■ **WORK REQUEST**
Show every line below where "stick" appears.
(Beginning of TASK MATERIAL)
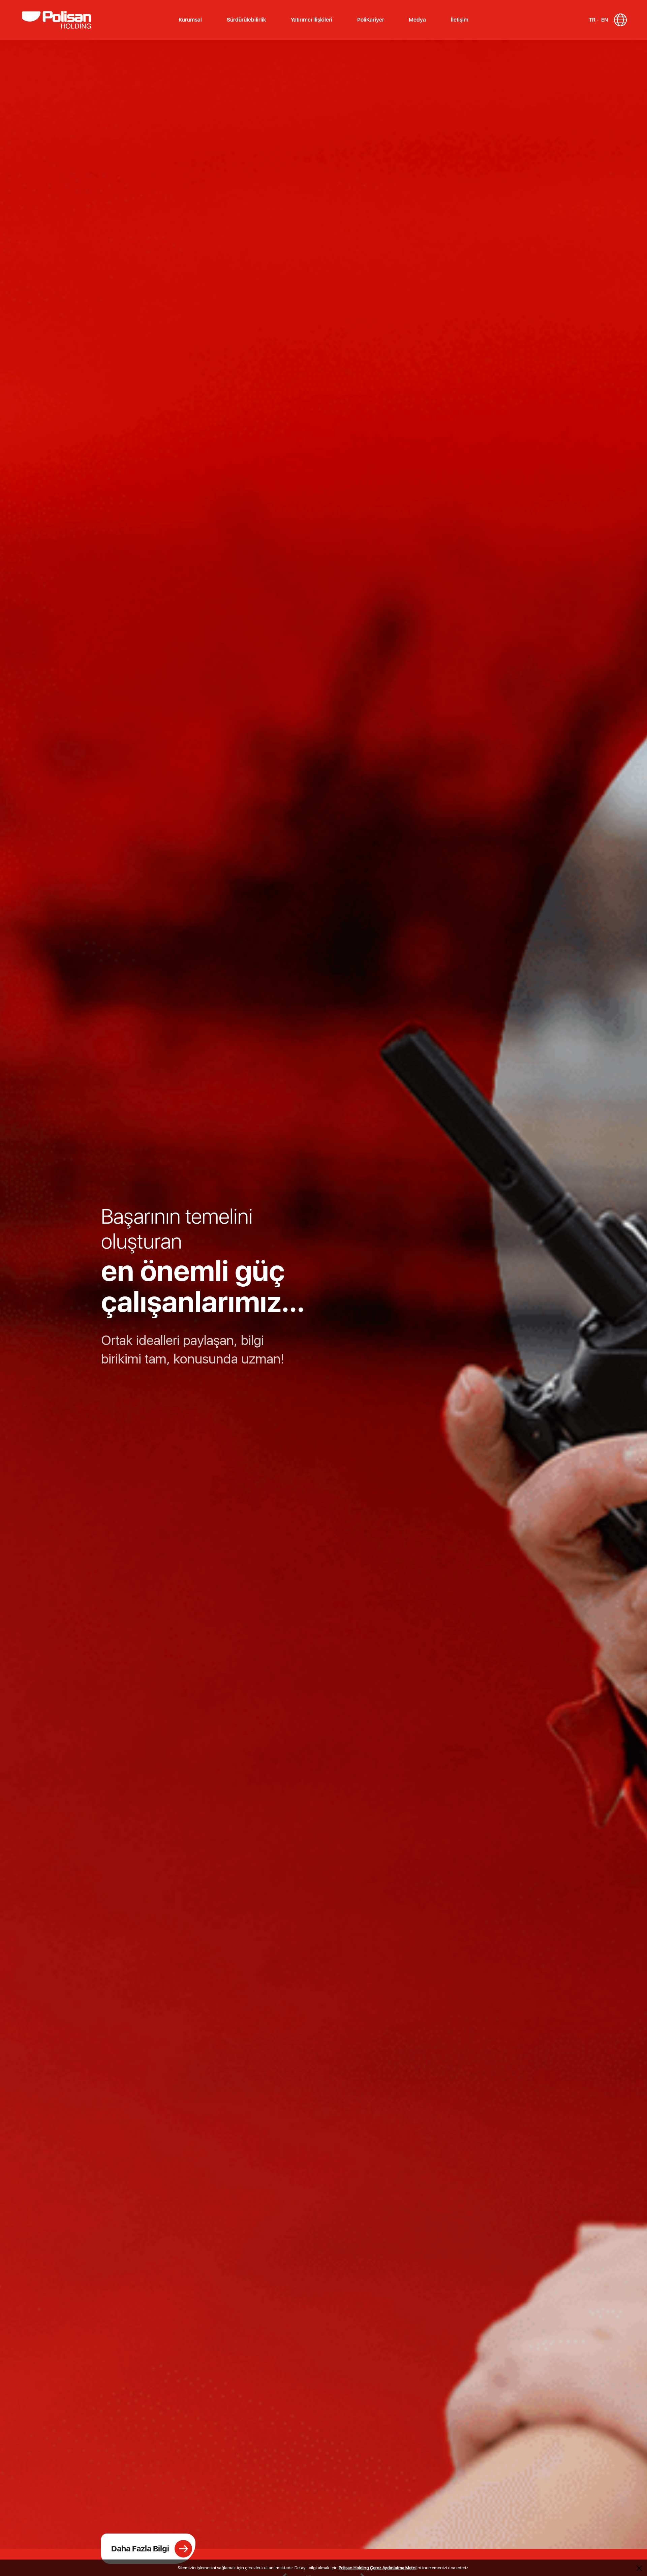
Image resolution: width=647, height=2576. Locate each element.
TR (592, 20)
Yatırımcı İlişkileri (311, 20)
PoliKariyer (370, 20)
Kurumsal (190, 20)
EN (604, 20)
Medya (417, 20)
(End of TASK MATERIAL)
(Beginning of TASK MATERIAL)
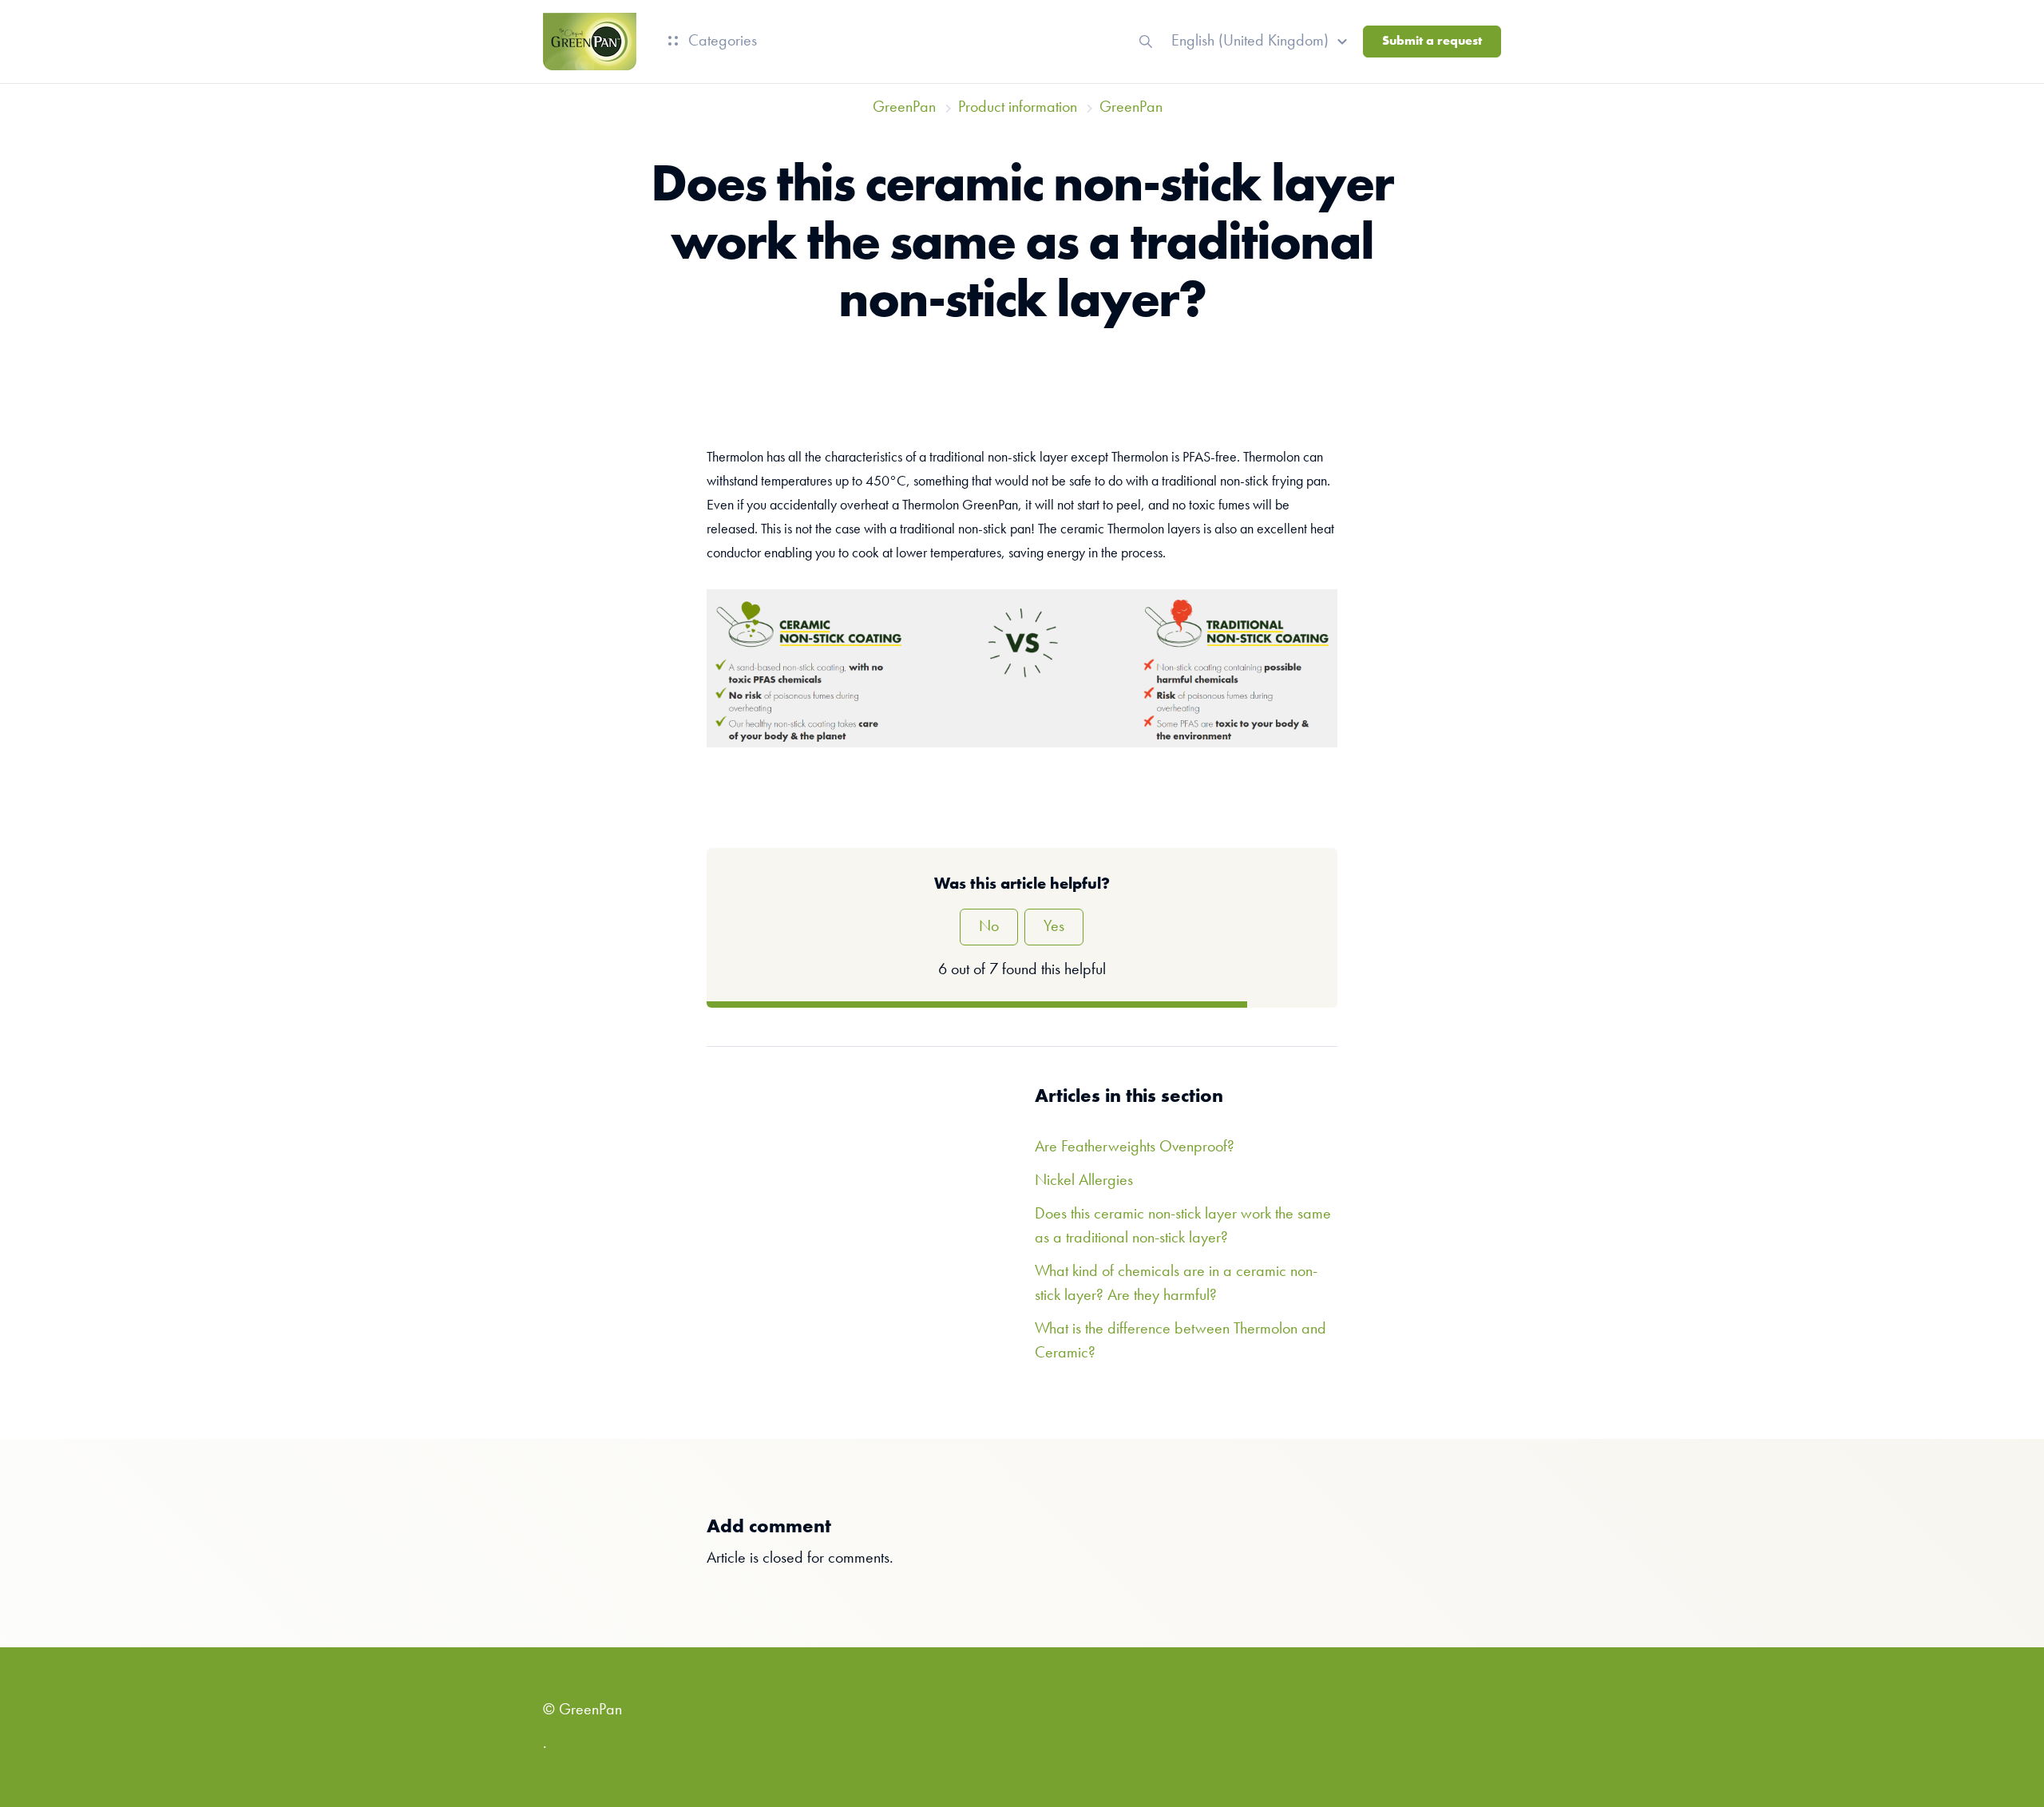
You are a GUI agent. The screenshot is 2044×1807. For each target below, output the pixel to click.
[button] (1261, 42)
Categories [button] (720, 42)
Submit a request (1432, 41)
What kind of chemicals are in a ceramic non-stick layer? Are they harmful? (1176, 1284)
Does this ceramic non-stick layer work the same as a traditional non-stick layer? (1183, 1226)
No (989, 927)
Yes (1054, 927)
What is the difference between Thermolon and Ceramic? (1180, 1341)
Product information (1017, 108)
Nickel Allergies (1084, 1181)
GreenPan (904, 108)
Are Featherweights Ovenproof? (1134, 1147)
(End of TASK MATERIAL)
(Beginning of TASK MATERIAL)
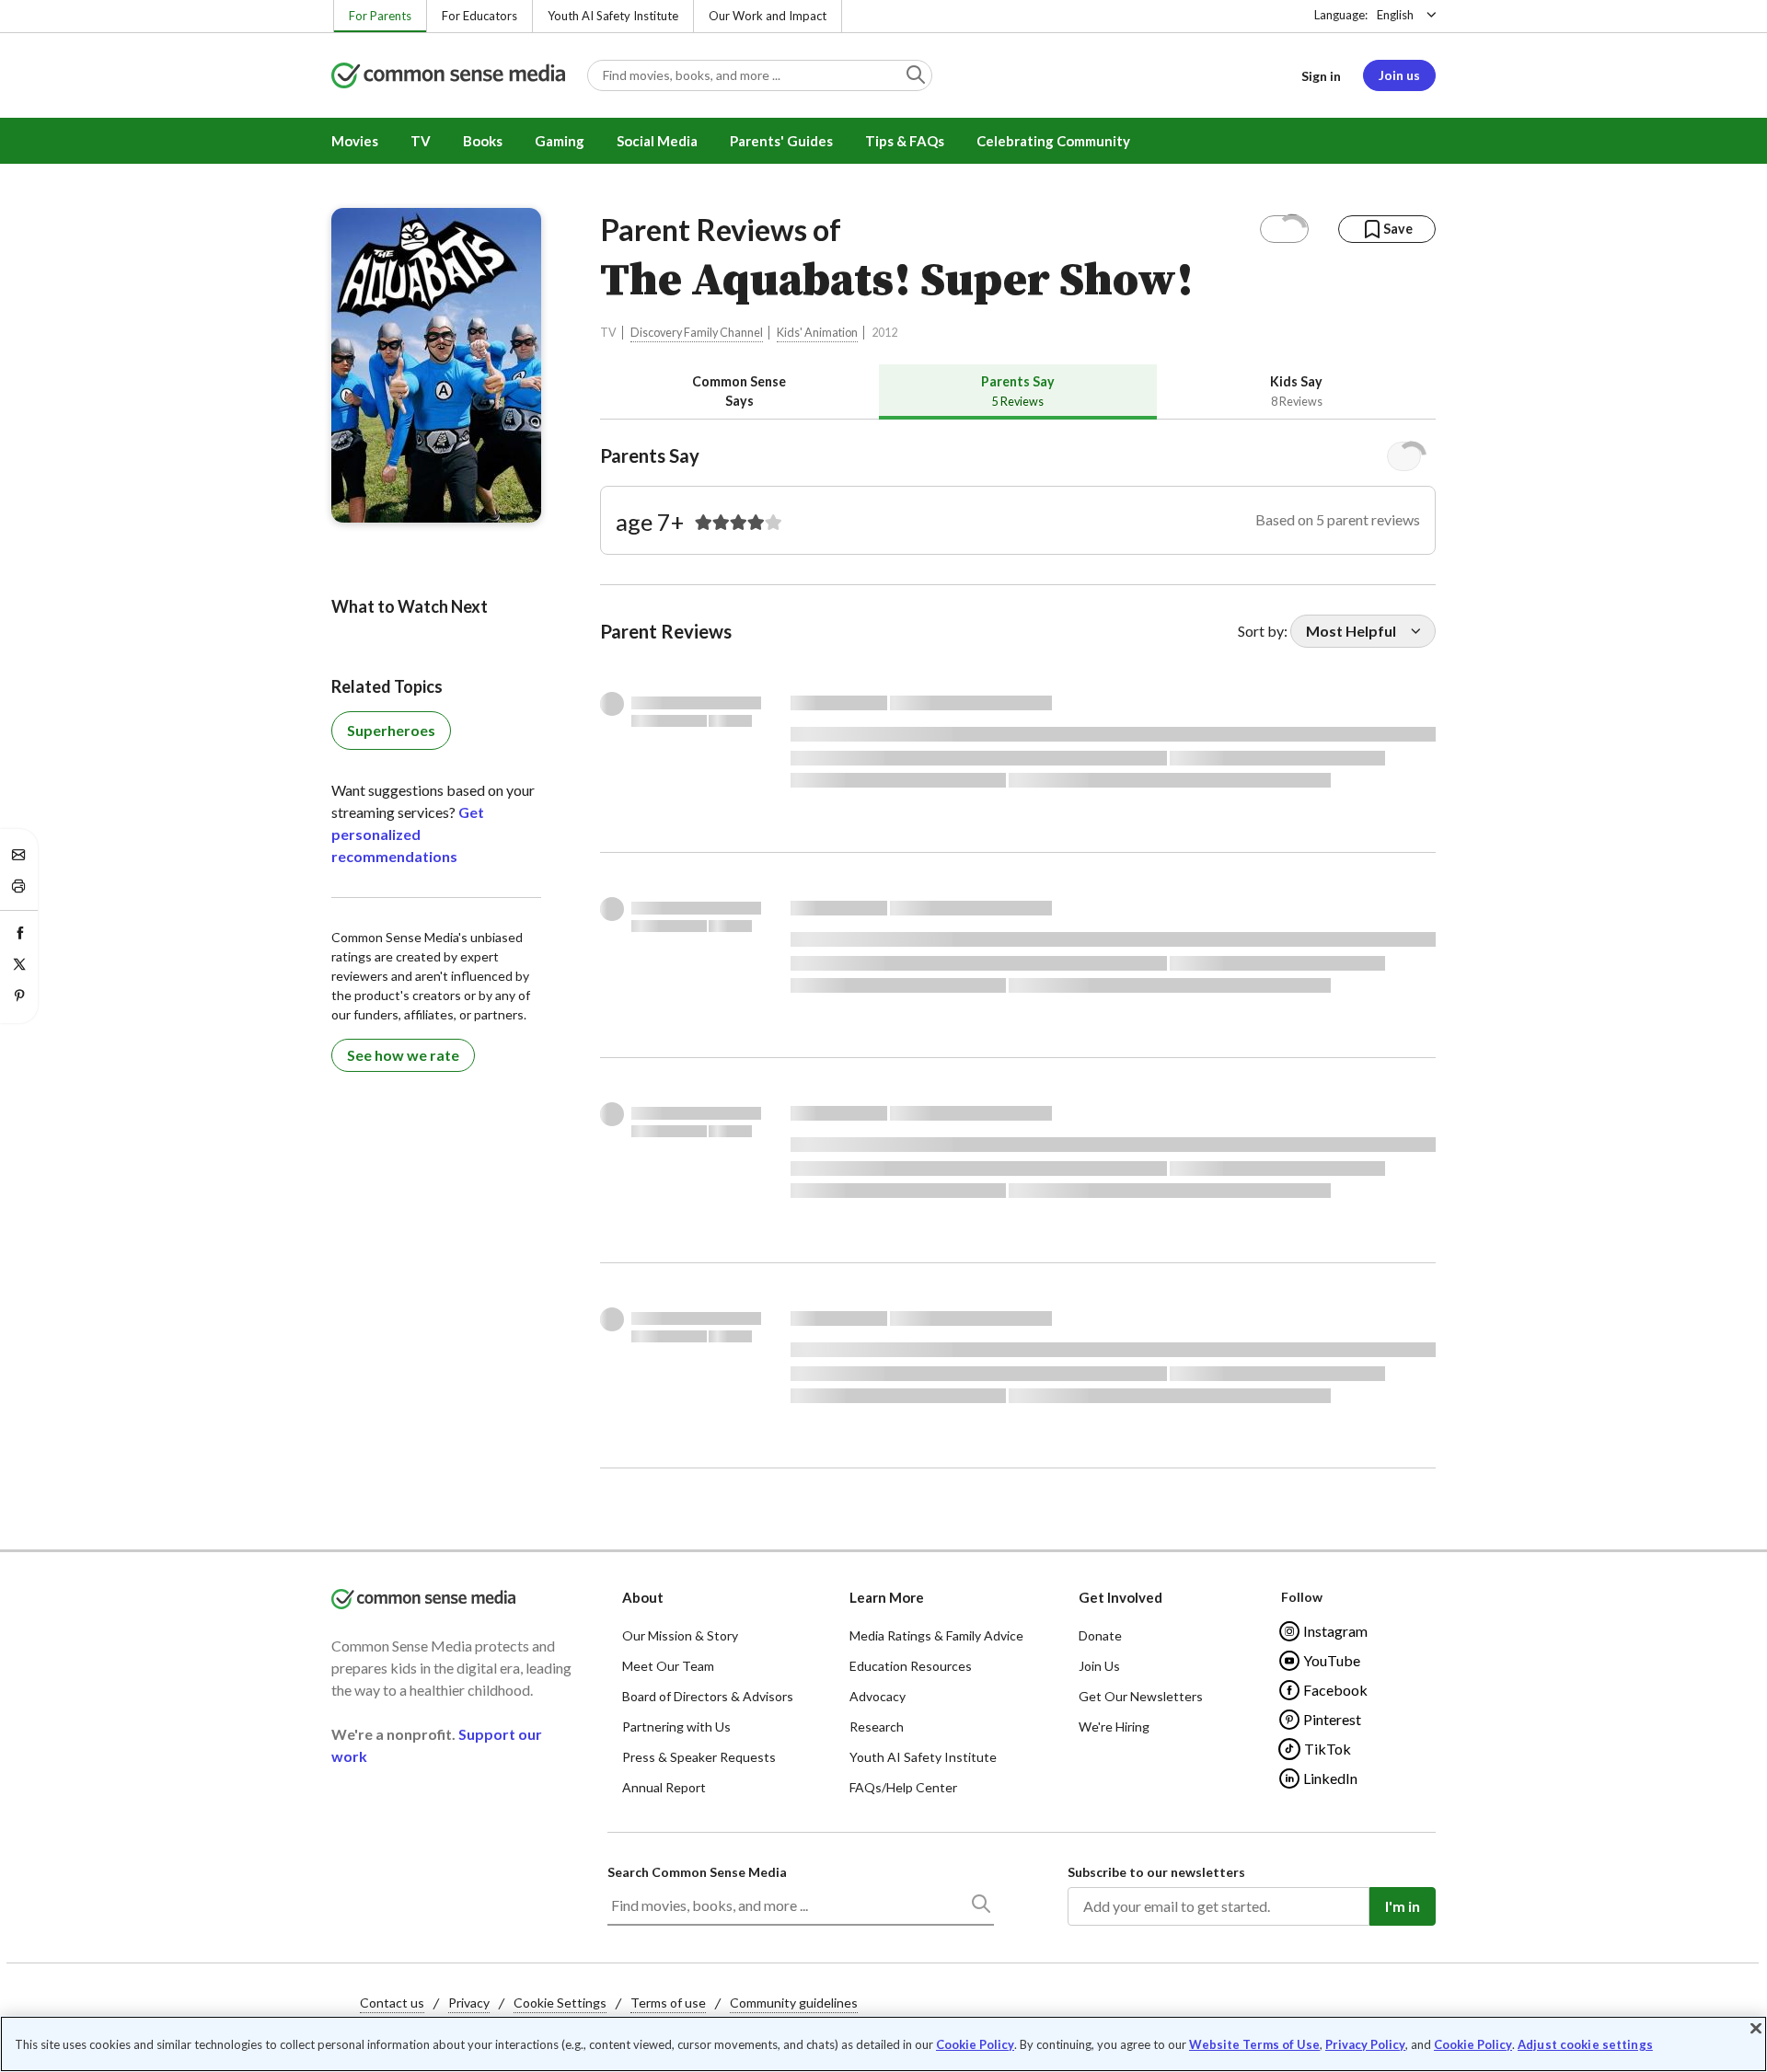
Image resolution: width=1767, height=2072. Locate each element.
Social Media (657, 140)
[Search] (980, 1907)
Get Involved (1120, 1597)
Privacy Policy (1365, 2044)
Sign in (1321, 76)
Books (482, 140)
(End of TASK MATERIAL)
■ **RESULT**
What kind of chemicals are in a ceramic non-stick layer? Are they harmful? (1176, 1284)
Does this ceramic non-stick layer work the same as a traditional non-stick layer? (1183, 1226)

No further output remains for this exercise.